Mary leaned her head against his shoulder. "I don't feel sleepy," she told him, "and I am only a bit tired. Uncle Dick, are diamonds the preciousest things in the world?"

"Those glittering out there on the grass, do you mean? They are fairy diamonds, you know, and they disappear as soon as the sun gets high up."

"I know. I didn't mean those; I meant the kind human people wear."

"They are sold at rather a respectable price. Are you thinking of investing or are you considering the display Miss Millikin made last night? I think I counted thirteen on one hand. All are not diamonds that glitter, Marybud. Miss Millikin isn't a bit more precious because of her diamonds, so don't you go thinking I'll love you any better if you have six diamond rings on one hand."

"But they are most costly, aren't they?"

"They cost like fury. That's why I can't be engaged to a girl; I can't afford to buy a ring."

Mary took this perfectly seriously. "I suppose six little diamonds would cost as much as twenty pounds," she said.

"Yes, one might get six, not too big, for that price. The little ones cost much less than the big one in proportion. A large solitaire costs much more than a number of small ones taking up as much space. But why this sudden interest in diamonds? Have you twenty pounds to spend and are you thinking of spending it all in diamonds to take home as a gift to your mother?"

"Oh, no, I have only one pound to spend, and mamma wouldn't wish me to spend all that upon her."
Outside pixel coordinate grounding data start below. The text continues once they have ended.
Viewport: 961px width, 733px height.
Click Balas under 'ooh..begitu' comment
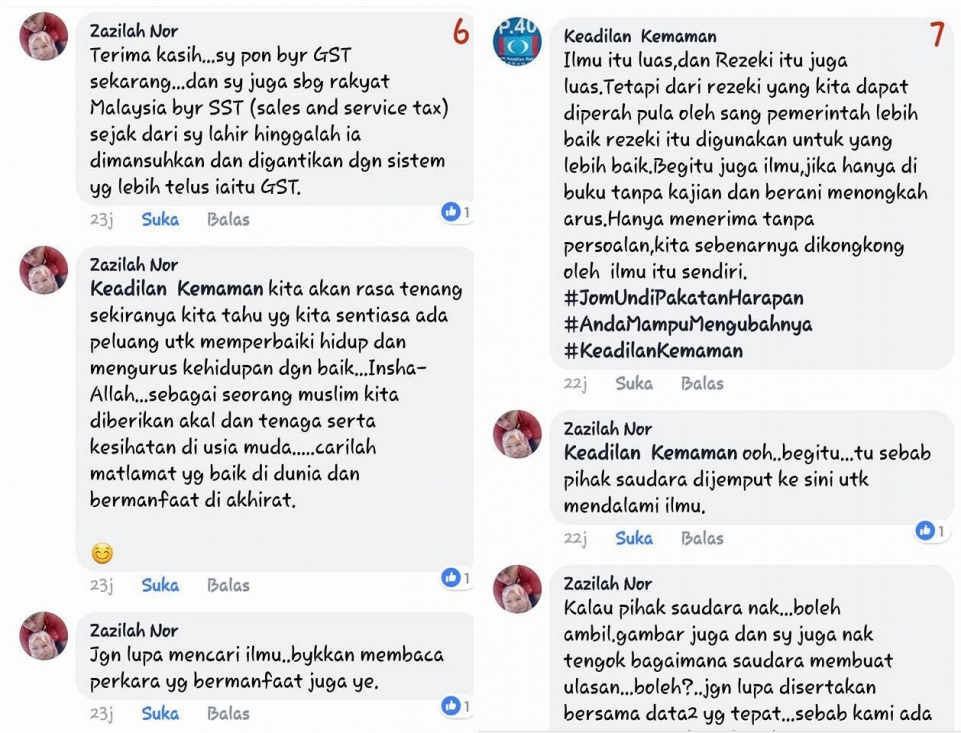(x=702, y=539)
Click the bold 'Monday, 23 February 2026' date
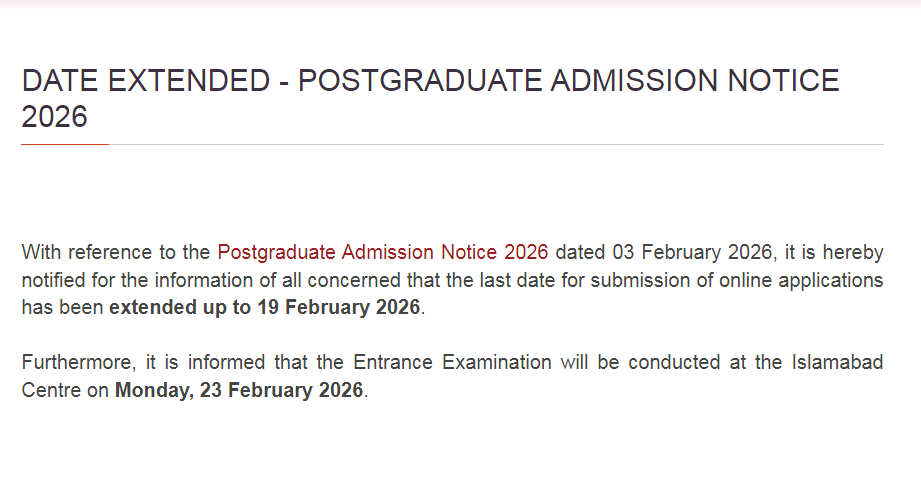This screenshot has width=921, height=480. point(239,390)
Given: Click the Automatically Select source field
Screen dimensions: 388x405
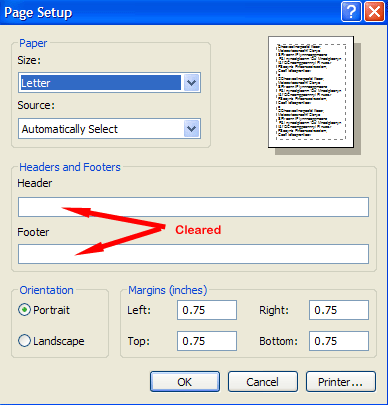Looking at the screenshot, I should 109,128.
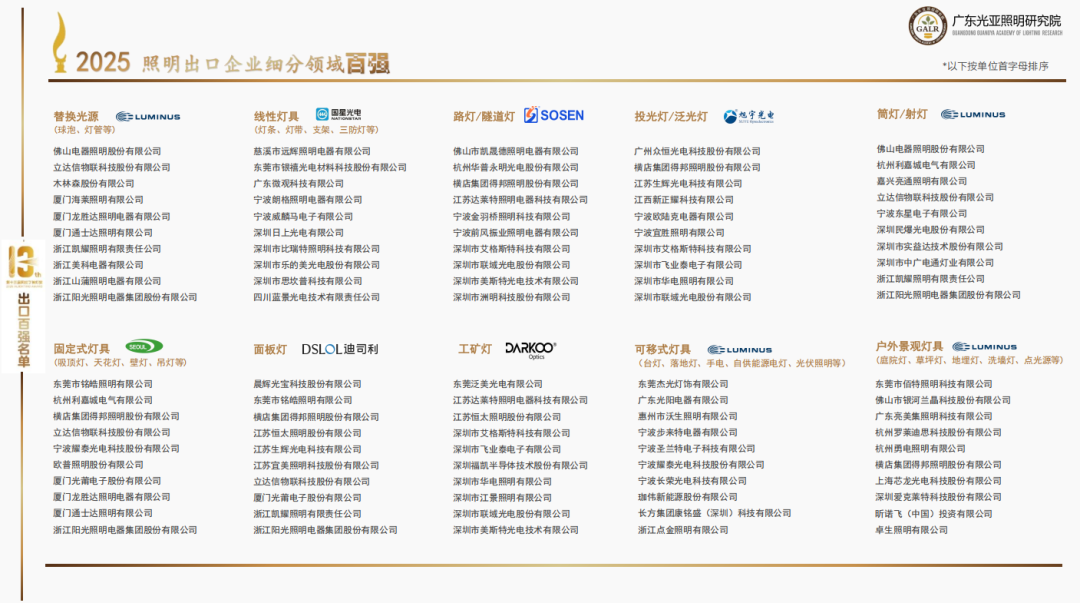
Task: Select the 工矿灯 category heading
Action: (x=475, y=349)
"Then let's talk of something else; song-sparrows or sand-peeps or sea-gulls, or something not so sordid as gold and diamonds. Look at that yacht out there, isn't it a corker? Now, when I have money to spend I shall not buy diamonds, I shall buy a yacht. By the way, did you know we were all going out sailing this afternoon, to Rocky Point?"

"Are we?" said Mary listlessly.

"Why I thought you would enjoy it. We have been talking of this sail for two or three days, and you little kitties were wild about it, I thought."
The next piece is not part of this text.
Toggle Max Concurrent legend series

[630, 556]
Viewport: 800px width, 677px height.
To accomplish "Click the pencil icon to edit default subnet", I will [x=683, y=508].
"I am delighted; of course I am," returned Mary with more show of interest. "Shall we take supper there? I heard Aunt Ada and Luella talking about sandwiches."
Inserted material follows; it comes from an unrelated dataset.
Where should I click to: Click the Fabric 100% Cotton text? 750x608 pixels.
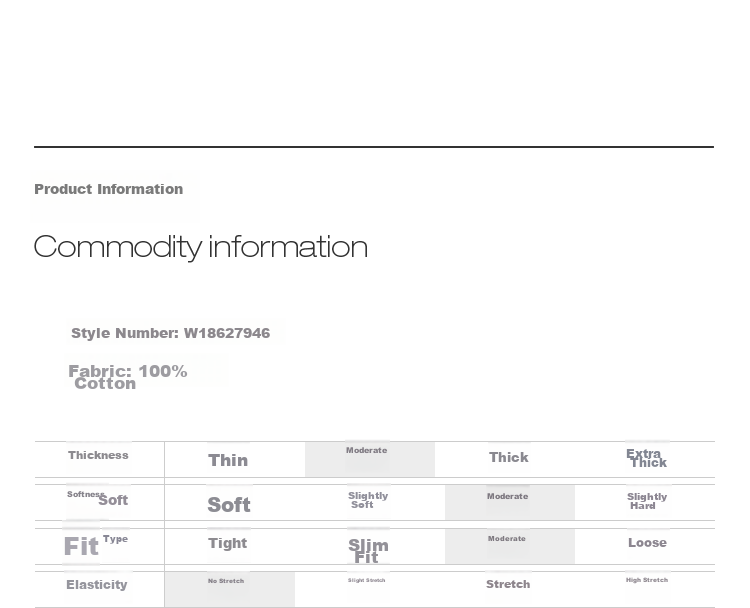click(x=128, y=377)
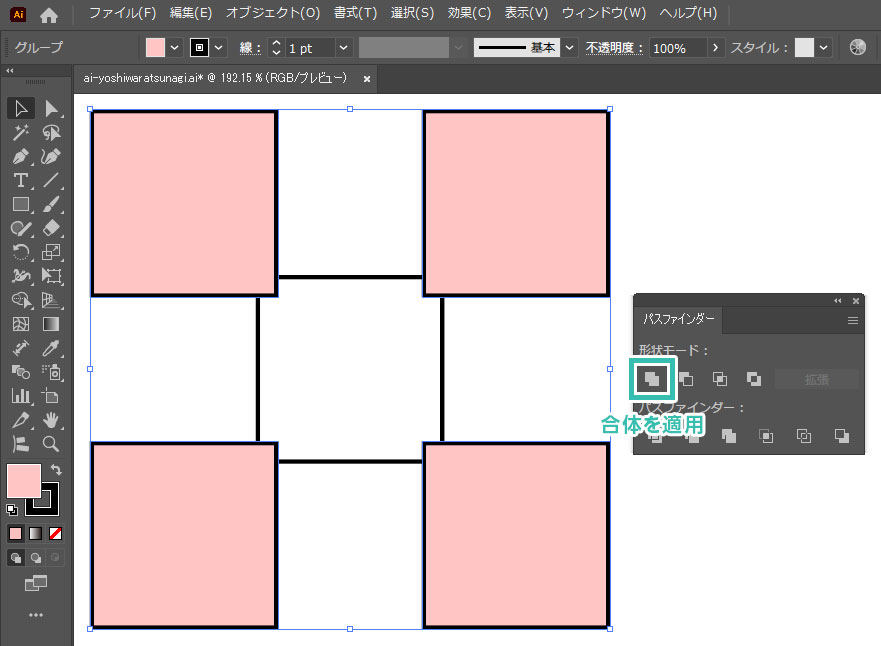Click Intersect shape mode in Pathfinder

[720, 379]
"Yes, that is the intention. We shall not try sailing by the outside route but will go around by Middle Bay where it is not rough. Polly has not tried sailing yet, and we must be sure of smooth waters. If it gets too much for her we can set her ashore somewhere and she can come back by the next steamboat. She is calling you now."

Mary slipped away to join Polly and Molly. "We are going to look for wild strawberries," they said; "Aunt Ada said we might."

"I'm going barefoot," Polly informed her, "but Molly won't; she is afraid of taking cold; you aren't, are you, Mary?"

Mary was most decided in her refusal to take off her shoes and stockings, declaring that her mother would certainly disapprove, but her heart leaped within her when told that they were to look for strawberries. She would then have an excuse to continue her search for the lost pin, and therefore she set for herself the bounds which included the path to the landing. But it must be confessed that she found few strawberries and was crowed over by the others.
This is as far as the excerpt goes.